§ **Quoted passage**
Optimization Strategies - Dataknow Data Engineering Technical Test

Overview

As the meteorological database grows with continuous weather observations, query performance and storage efficiency become critical. This document presents three complementary optimization strategies implemented in the system.

Strategy 1: Strategic Indexing

Purpose

Improve query performance for time-range and location-based searches, which are the most common access patterns in meteorological data analysis.

Implementation

CREATE INDEX idx_localidad_fecha
ON clima(localidad, fechaHora);

Index Design

Composite Index: (localidad, fechaHora) This index is ordered by locality first, then by timestamp, enabling efficient queries that:

Filter by location
Filter by time range
Filter by both location and time range

Use Cases

Time Range Queries

SELECT *
FROM clima
WHERE fechaHora BETWEEN '2025-01-01' AND '2025-02-21';

Performance Impact: The index allows the database to quickly locate all records within the date range without scanning the entire table.

Location-Specific Queries

SELECT *
FROM clima
WHERE localidad = 'Bogota'
ORDER BY fechaHora DESC;

Performance Impact: The index enables direct access to a specific location’s data and maintains chronological ordering.

Combined Location and Time Queries

SELECT *
FROM clima
WHERE localidad = 'Medellin'
AND fechaHora BETWEEN '2025-01-01' AND '2025-12-31';

Performance Impact: Optimal use case - both index columns are utilized for maximum efficiency.

When to Use

✅ Use this strategy when:

Queries frequently filter by location and/or time
Real-time data access is required
Storage space is not a primary concern
Write performance is acceptable (indexes add overhead to INSERT operations)

❌ Avoid when:

The table is write-heavy with minimal reads
Queries rarely filter on these columns
Storage space is severely constrained

Strategy 2: Partitioning by Date

Purpose

Improve query performance and enable efficient data lifecycle management by physically separating data by year.

§ **Direction A**
Condense the paragraph of the optimization document that begins "As the meteorological database grows" into one shorter sentence that keeps its main facts.
§ **Direction B**
List every condition that the optimization document gives under "Use this strategy when" for strategic indexing.

§ **Material shown**
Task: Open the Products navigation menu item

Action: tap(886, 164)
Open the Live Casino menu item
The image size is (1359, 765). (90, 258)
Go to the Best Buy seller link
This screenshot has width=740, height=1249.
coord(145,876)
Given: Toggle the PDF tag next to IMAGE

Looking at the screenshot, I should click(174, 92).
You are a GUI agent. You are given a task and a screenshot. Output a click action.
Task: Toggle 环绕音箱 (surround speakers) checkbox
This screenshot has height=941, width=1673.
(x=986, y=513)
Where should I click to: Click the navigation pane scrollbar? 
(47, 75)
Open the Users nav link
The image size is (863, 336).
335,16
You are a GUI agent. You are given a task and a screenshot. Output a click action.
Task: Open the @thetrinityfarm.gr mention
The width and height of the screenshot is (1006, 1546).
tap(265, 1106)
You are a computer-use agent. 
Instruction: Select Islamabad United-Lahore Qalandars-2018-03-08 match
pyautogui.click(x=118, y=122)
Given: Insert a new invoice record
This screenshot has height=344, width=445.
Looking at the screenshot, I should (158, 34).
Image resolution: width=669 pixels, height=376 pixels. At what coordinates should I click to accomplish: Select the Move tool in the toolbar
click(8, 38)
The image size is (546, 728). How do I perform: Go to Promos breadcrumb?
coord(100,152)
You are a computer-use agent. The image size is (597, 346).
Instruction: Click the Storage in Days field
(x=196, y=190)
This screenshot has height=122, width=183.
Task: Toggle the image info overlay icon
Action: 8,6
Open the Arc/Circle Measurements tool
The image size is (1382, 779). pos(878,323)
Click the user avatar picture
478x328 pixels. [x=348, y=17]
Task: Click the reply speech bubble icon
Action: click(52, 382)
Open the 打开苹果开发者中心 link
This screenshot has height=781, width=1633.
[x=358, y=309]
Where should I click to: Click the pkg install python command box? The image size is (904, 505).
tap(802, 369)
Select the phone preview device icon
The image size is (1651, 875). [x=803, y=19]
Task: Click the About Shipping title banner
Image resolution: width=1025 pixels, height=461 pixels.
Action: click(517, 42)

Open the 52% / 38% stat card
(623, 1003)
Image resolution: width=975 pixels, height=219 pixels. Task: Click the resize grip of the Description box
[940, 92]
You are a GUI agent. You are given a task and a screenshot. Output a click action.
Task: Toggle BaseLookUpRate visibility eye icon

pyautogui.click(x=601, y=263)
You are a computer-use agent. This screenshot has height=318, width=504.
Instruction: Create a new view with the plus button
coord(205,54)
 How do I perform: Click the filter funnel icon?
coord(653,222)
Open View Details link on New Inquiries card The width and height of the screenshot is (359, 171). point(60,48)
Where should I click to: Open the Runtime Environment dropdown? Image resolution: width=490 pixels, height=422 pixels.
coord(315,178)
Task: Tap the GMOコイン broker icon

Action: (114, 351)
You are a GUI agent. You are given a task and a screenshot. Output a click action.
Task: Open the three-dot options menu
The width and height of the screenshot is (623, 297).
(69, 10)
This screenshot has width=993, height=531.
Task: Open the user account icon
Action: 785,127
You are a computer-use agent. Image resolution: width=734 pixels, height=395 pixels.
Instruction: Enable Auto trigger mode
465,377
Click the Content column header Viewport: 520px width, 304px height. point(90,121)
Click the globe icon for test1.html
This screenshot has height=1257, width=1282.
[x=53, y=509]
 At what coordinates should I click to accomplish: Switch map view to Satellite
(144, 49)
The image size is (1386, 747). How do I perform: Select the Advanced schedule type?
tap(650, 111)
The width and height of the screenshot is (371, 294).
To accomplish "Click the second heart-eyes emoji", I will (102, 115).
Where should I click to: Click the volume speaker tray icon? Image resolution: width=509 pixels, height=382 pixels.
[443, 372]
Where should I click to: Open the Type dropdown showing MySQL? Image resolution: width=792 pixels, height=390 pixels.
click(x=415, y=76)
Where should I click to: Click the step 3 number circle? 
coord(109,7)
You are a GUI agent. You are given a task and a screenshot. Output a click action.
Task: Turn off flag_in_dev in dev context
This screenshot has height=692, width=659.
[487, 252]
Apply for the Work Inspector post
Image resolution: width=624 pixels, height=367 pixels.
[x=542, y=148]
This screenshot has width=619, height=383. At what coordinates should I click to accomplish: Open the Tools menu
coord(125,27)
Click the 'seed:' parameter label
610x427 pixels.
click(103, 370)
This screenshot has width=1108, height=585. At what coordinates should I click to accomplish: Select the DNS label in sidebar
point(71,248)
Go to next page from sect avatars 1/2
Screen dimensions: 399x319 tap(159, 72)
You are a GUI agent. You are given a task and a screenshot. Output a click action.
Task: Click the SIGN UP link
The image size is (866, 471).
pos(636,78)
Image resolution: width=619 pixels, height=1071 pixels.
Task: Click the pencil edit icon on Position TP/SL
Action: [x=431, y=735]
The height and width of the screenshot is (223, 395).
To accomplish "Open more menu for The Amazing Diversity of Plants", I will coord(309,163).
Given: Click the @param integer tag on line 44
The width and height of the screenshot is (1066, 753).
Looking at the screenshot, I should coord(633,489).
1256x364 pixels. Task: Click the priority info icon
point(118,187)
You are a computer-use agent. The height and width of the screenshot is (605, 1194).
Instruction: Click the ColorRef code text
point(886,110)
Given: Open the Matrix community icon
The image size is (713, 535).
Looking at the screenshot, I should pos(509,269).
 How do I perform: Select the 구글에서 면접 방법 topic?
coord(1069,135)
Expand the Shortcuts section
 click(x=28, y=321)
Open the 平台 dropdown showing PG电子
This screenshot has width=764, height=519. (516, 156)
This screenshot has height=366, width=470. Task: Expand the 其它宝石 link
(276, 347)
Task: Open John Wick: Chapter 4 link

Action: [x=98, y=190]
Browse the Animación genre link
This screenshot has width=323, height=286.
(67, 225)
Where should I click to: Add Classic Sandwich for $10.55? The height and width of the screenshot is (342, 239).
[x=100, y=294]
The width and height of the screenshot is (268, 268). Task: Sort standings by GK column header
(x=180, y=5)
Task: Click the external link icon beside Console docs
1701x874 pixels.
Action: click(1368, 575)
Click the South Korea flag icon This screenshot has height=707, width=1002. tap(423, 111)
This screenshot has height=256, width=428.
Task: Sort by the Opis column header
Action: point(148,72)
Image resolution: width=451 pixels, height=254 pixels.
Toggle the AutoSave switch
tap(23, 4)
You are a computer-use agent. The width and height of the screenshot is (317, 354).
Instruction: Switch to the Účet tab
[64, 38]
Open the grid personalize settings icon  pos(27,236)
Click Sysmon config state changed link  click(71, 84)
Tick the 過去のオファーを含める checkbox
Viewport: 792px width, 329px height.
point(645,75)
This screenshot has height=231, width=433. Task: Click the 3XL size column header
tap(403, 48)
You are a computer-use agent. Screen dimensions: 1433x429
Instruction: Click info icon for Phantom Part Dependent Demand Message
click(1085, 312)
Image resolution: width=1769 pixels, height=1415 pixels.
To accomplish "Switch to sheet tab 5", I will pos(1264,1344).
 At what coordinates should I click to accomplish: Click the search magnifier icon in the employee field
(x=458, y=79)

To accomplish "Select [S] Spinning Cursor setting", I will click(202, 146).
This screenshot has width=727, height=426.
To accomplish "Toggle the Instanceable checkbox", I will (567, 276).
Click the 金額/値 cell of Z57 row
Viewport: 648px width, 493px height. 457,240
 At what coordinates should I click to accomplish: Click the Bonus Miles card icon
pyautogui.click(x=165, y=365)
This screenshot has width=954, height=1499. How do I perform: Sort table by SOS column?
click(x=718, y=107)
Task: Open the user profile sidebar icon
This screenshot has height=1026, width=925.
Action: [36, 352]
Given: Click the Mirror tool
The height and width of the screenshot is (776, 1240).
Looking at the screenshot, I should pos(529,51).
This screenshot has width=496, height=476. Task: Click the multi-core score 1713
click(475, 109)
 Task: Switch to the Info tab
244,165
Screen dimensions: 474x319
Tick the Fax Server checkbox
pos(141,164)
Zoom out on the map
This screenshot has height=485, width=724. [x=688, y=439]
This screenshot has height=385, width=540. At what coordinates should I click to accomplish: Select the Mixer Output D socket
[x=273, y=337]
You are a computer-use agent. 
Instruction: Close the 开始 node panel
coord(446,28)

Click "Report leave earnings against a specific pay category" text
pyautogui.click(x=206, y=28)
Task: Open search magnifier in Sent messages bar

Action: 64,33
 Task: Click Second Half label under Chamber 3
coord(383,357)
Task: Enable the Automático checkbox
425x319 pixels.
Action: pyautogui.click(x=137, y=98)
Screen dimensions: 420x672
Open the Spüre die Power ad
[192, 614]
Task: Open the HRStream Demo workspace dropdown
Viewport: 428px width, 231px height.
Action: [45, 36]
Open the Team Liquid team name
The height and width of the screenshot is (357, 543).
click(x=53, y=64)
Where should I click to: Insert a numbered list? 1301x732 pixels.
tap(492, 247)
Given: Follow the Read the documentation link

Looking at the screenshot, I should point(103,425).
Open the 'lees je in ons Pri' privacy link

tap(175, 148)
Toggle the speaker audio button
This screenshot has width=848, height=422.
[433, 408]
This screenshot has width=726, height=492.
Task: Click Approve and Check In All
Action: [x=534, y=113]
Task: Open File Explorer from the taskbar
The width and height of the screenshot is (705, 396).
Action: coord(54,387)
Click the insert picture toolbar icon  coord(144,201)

§ **Exercise solution A**
Because continuous weather observations keep enlarging the meteorological database, query performance and storage efficiency become critical, so the system implements three complementary optimization strategies.

§ **Exercise solution B**
- Queries frequently filter by location and/or time
- Real-time data access is required
- Storage space is not a primary concern
- Write performance is acceptable (indexes add overhead to INSERT operations)